Entre la ciudadanía y en los medios de comunicación ha ido creciendo un cierto malestar creado por los efectos perversos y las molestias resultantes de la moda Barcelona, desde la especulación inmobiliaria y la presión sobre la vivienda popular vinculada a la demanda turística hasta los ruidos nocturnos y la invasión de los espacios públicos. Y la crítica urbana se ha expresado mediante un lamento constante que expresa algo así como un sentimiento ciudadano de desposesión de su ciudad. Ahora que resurge el marxismo como profeta de la crítica al capitalismo (incluso el arzobispo de Canterbury declara que es muy posible que Marx tuviera razón) podríamos definir este sentimiento como "alienación urbana generada por el capitalismo globalizado". El gobierno de la ciudad ha percibido este estado de ánimo y se ha orientado hacia una llamada política de proximidad, tan bien intencionada como insuficiente. En el suspiro ciudadano añorando supuestos tiempos mejores como en la política de la proximidad municipal hay un aroma arcaico un poco reaccionario.

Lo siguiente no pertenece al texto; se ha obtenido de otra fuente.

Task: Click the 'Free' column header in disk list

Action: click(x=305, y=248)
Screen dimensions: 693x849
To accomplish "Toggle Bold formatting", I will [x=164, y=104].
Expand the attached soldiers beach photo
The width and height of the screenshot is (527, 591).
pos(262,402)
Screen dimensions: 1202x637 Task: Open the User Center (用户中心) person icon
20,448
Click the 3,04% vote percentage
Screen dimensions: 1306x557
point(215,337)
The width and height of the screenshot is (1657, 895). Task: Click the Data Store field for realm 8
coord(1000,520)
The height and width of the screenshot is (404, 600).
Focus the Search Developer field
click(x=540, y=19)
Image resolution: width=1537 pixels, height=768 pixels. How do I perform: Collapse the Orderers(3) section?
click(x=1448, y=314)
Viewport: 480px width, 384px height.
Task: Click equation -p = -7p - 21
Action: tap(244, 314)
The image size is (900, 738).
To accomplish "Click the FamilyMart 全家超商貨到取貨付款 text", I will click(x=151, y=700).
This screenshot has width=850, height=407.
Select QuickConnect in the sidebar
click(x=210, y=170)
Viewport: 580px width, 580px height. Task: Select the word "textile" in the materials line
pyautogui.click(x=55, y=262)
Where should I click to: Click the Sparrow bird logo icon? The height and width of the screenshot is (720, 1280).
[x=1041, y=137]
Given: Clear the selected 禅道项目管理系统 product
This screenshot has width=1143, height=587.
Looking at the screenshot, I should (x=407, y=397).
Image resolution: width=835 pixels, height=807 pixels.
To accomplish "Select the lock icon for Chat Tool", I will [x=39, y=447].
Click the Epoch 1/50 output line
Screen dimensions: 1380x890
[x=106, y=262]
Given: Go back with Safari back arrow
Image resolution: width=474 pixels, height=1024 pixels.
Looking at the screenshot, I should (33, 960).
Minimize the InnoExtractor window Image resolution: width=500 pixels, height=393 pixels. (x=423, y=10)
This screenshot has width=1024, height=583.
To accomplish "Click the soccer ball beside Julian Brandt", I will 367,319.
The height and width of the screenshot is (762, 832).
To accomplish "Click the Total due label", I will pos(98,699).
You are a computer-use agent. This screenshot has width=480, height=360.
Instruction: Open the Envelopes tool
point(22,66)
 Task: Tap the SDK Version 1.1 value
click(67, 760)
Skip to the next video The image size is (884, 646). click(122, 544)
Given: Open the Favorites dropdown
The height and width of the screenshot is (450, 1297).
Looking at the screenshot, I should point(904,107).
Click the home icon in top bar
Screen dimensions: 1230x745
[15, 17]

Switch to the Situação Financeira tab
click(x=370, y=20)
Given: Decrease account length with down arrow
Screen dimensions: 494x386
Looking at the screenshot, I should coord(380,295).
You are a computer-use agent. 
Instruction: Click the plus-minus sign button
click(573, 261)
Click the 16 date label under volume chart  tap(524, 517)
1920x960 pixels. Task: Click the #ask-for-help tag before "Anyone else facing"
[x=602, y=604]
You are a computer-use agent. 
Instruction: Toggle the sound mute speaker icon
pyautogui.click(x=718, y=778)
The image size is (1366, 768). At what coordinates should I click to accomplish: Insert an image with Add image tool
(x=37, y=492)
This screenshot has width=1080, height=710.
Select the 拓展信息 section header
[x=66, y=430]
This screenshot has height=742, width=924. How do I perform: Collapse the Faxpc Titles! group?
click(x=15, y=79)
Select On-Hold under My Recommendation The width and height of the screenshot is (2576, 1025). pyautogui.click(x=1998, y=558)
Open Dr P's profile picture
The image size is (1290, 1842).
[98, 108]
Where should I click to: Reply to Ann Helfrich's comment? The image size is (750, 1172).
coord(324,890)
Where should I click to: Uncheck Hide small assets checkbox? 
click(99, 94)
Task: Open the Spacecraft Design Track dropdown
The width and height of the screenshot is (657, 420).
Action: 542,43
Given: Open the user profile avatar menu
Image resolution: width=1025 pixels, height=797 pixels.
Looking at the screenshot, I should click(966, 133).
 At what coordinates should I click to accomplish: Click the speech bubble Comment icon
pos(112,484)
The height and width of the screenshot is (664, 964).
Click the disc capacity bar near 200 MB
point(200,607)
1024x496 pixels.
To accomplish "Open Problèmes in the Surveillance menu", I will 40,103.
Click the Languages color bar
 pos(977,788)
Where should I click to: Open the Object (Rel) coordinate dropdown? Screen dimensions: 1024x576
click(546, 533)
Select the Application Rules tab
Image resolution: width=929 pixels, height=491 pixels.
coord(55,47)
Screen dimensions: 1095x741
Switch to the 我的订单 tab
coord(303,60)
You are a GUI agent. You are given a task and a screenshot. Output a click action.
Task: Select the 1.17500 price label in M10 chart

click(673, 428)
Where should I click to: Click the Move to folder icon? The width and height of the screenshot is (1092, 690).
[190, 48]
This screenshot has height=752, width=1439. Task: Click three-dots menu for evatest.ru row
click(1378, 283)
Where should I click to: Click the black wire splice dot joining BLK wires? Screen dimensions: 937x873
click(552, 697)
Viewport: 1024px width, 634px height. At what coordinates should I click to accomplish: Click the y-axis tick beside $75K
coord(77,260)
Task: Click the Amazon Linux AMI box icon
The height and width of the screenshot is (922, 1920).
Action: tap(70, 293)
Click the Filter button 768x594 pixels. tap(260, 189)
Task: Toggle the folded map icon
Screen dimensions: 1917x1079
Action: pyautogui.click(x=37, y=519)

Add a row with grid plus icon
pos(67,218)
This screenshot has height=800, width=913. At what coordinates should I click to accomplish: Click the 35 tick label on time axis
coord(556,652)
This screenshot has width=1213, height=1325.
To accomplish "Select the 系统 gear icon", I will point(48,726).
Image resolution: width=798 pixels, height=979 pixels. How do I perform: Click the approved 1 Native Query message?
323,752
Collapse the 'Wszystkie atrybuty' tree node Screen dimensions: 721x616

Seamos consecuentes. Perdimos las viejas industrias textiles, químicas y siderúrgicas y las hemos sustituido por el turismo diversificado (ocio y diversión, ferias y congresos), por los servicios a las personas y a las empresas (educación, finanzas, sanidad, comercio) y por algo de nueva economía vinculada a la información y comunicación. Antes teníamos humos y malos olores de las fábricas, ahora tenemos contaminación atmosférica y ruidos propios de una ciudad que funciona las 24 horas del día. Es legítimo que los que sufren estos efectos sobre sus condiciones de vida lo lamenten y reclamen su reducción. Hay que asumir que no se pueden tener los beneficios del cambio sin los inconvenientes, pero el problema es que los que menos se benefician son casi siempre los más perjudicados por este cambio. La justicia social urbana consistiría, por ejemplo, en concentrar las actividades más ruidosas en las zonas residenciales de mayor nivel de vida. Es una sugerencia para modernizar la política de proximidad.

La principal cuestión que deben afrontar las políticas urbanas es la reducción de las desigualdades sociales. En los ingresos, en el acceso a la educación y a la cultura y también en la calidad de la vida urbana. Distribuyamos mejor costes y beneficios y no actuemos a golpe de demandas atomizadas o de campañas de prensa demagógicas. Vean el reciente número de la revista El Carrer, que analiza la especulación en Barcelona y sus efectos en la composición social de los barrios. Si se quiere realizar una política productiva y redistributiva justa debe hacerse a nivel de la realidad urbana cotidiana que va más allá de las fronteras municipales. Si no es así, la proximidad municipal y las quejas vecinales no tendrán otro resultado, no deseado seguramente, que acelerar la conversión de la ciudad central en una zona de negocios y de diversión, con algunos enclaves protegidos para gente bien.